• _Selected passage_:
----

Uruguay is a multiethnic nation formed by the combination of different groups over five centuries. Amerindians inhabited Uruguayan territory for several millennia before Spanish Conquest in the 16th century. Spaniards and Africans arrived in significant numbers under colonial rule. Many people of European background mixed with the Amerindians.[1]

Beginning in the second half of the 19th century, there has been a gradual European immigration from several countries, which had its peak between 1870 and 1920; back then, Villa del Cerro neighbourhood in Montevideo was characteristically populated by immigrants.[2]

In April 1831, government troops massacred most of the amerindian population under the command of General Fructuoso Rivera, this is remembered as the Matanza del Salsipuedes

Main immigration groups[edit]

Among the several peoples who settled Uruguay and formed the backbone of its society must be highlighted Spaniards and Italians, together with some descendants of African slaves. There are also significant minorities: Armenians, Austrians, Basque, Britons, Bulgarians, Croats, French, Germans, Greeks, Gypsies, Hungarians, Irish, Jews, Lebanese, Lithuanians, Poles, Russians, Slovaks, Slovenes, Swiss, Ukrainians. There are very small Asian communities, mainly from China, Japan and Korea.[1]

There is a very recent inflow of Latin Americans: Peruvians, Bolivians, Paraguayans. The University of the Republic is free, which means that several Chilean students come to study their whole careers in Uruguay. Plenty of people from neighboring Argentina and Brazil, who frequently travel to Uruguay to spend their holidays, have chosen it as permanent residence. In a very recent trend, North Americans and Europeans also choose Uruguay to spend their last years. There are over 12,000 foreign workers from 81 countries registered in the Uruguayan social security.[3]

Immigrants tend to integrate in mainstream society, as several scholars have shown.[4]

Based on data from the 2011 census, currently there are about 77,000 immigrants in Uruguay and 27,000 returning Uruguayans.[5]

As of October 2014, Uruguay is receiving a new immigration flow of Syrian people as a consequence of the Syrian Civil War.[6]

During the last years Uruguay has been experiencing the drama of stateless people.[7]

See also[edit]


  • Goebel, Michael. "Gauchos, Gringos and Gallegos: The Assimilation of Italian and Spanish Immigrants in the Making of Modern Uruguay 1880–1930," Past and Present (August 2010) 208(1): 191-229 doi:10.1093/pastj/gtp037
  • Bresciano, Juan Andrés. "L'Immigrazione Italiana in Uruguay Nella Piu Recente Storiografia (1990-2005)." ["Italian immigration to Uruguay in the most recent historiography, 1990-2005"] Studi Emigrazione, June 2008, Vol. 45 Issue 170, pp 287-299


  1. ^ a b c Felipe Arocena. "The contribution of immigrants to Uruguay" (PDF). Retrieved 21 October 2013.  (Spanish)

----

• _Supplied data_:
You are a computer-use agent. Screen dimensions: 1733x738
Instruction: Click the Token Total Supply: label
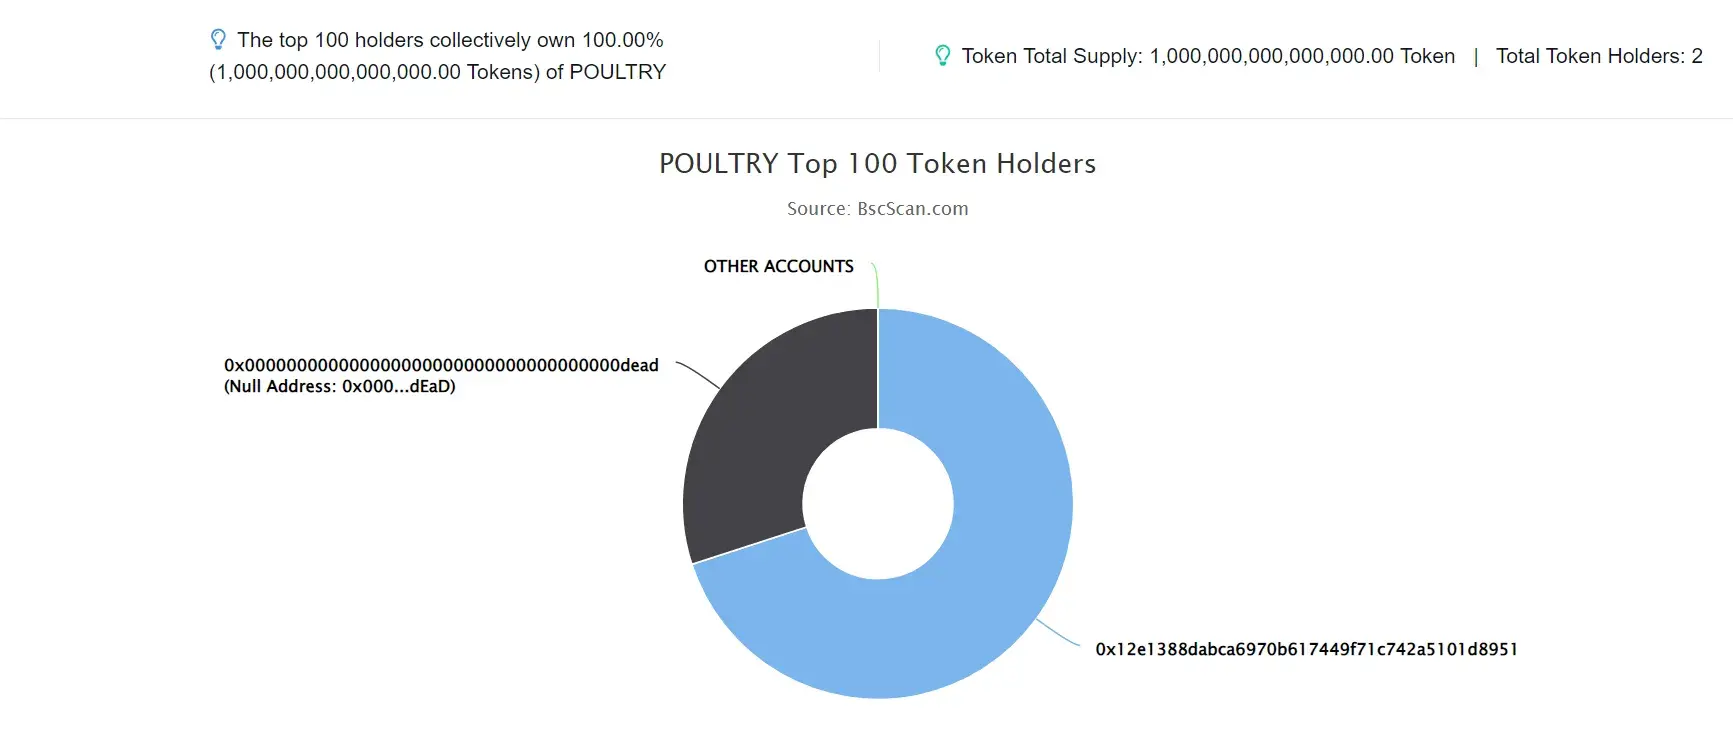pyautogui.click(x=1052, y=56)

----

• _Task details_:
Carry on the passage about immigration to Uruguay from the point where it ends. You have no use for the listing.

• _Answer for the task_:
  2. ^ Manuel Esmoris. "Villa del Cerro, identity and fracture" (PDF). Archived from the original (PDF) on October 29, 2013. Retrieved 24 October 2013.  (Spanish)
  3. ^ "Foreign workers in Uruguay". EL PAIS. Retrieved 4 November 2013.  (Spanish)
  4. ^ Renzo Pi Hugarte. "La asimilación cultural de los siriolibaneses y sus descendientes en Uruguay" (PDF). Retrieved 2 February 2015.  (Spanish)
  5. ^ "Uruguay has 77,000 immigrants". Montevideo.comm. 17 June 2013.  (Spanish)
  6. ^ "Uruguayan resettlement scheme offers Syrian refugees a lifeline". The Guardian. 27 August 2014. 
  7. ^ "Stateless phantoms in Uruguay". EL PAIS. 6 June 2015.  (Spanish)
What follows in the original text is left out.